======== Records
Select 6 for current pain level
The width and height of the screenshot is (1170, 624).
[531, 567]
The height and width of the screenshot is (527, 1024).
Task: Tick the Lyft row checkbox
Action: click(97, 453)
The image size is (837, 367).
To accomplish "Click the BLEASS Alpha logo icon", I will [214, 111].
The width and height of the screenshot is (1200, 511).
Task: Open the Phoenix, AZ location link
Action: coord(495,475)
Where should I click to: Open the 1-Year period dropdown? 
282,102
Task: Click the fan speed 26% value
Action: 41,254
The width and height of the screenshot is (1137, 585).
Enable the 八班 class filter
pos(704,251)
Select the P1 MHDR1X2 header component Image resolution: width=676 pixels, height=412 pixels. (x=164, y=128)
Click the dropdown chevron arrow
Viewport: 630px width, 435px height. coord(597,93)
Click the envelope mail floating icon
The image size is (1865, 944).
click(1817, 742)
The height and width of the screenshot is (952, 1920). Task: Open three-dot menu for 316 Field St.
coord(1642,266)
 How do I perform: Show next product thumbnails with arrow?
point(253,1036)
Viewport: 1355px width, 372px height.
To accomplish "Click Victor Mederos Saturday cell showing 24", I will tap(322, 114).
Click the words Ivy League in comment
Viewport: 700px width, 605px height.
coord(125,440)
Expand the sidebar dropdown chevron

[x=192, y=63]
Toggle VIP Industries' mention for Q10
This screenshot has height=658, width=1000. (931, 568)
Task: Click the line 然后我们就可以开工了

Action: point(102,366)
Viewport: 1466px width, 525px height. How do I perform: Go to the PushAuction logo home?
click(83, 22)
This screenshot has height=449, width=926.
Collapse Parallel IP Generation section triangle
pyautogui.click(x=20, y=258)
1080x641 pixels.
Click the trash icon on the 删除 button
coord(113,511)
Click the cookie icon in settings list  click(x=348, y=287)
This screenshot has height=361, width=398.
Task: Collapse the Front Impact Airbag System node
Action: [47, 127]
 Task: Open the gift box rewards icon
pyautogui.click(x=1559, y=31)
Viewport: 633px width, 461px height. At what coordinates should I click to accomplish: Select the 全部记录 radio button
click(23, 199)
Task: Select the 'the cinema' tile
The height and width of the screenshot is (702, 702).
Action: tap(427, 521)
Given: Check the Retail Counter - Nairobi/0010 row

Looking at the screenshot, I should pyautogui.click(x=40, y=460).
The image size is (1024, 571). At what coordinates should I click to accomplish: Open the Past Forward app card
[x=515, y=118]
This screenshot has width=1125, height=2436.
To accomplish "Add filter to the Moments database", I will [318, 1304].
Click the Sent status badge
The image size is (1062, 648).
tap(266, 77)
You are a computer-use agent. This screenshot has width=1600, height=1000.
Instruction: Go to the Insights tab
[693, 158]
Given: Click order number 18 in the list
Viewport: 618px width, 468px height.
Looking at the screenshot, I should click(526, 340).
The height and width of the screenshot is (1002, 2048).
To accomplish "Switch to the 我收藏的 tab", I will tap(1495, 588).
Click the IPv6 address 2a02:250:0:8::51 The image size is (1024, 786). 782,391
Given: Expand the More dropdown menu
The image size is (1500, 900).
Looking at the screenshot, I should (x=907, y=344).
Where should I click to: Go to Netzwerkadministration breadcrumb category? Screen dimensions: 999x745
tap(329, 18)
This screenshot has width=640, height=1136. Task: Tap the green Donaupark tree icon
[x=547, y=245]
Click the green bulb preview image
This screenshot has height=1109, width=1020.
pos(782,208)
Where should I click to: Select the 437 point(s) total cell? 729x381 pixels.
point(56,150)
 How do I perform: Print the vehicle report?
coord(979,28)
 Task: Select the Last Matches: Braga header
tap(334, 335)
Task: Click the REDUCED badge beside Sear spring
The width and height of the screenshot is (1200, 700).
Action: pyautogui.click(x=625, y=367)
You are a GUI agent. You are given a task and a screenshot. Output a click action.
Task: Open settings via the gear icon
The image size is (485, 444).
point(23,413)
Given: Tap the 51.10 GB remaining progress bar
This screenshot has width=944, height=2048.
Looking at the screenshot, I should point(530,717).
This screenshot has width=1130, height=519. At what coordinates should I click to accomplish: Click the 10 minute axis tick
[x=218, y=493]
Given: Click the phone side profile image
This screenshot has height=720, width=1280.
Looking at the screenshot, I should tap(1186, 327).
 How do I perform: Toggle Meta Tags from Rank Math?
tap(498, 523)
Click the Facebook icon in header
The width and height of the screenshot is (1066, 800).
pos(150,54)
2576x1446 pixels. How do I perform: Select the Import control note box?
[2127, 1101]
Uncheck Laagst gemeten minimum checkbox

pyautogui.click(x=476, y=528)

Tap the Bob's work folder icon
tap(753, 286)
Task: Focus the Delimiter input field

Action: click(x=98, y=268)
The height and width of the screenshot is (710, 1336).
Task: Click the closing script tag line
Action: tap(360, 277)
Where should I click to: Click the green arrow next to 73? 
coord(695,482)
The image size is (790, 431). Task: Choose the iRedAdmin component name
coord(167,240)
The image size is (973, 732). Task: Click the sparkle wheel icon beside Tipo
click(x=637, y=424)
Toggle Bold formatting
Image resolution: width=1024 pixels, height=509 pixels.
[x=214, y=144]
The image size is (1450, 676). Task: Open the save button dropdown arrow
================
Problem description.
Search the entries for "agent" and show every line that has it.

Answer to this exercise.
You are a computer-use agent. This screenshot has width=1600, height=1000.
You are a GUI agent. You are given a task and a screenshot. Output a click action.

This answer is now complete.